Please transcribe the records precisely; pictures stay out of your copy.

Segment Open

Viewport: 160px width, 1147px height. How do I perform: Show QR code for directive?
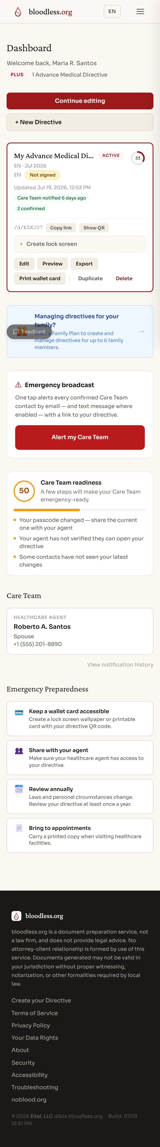(94, 228)
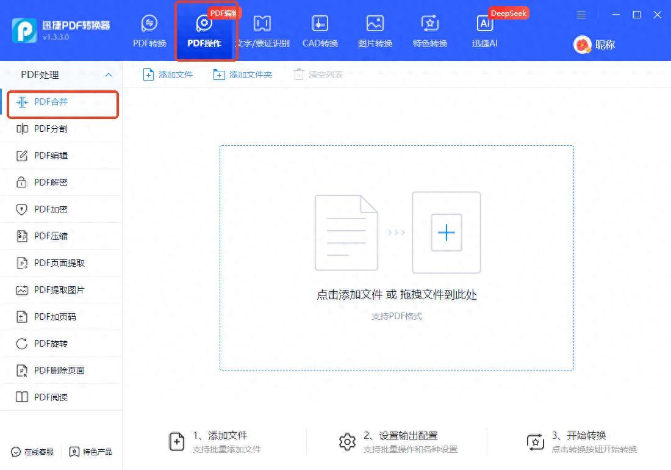Click PDF旋转 rotate icon
The width and height of the screenshot is (671, 470).
click(22, 344)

Segment Closed

• **Task result**
Viewport: 160px width, 1147px height. How do I perform: Show QR code for directive?
(94, 228)
Click PDF旋转 rotate icon
The width and height of the screenshot is (671, 470).
click(22, 344)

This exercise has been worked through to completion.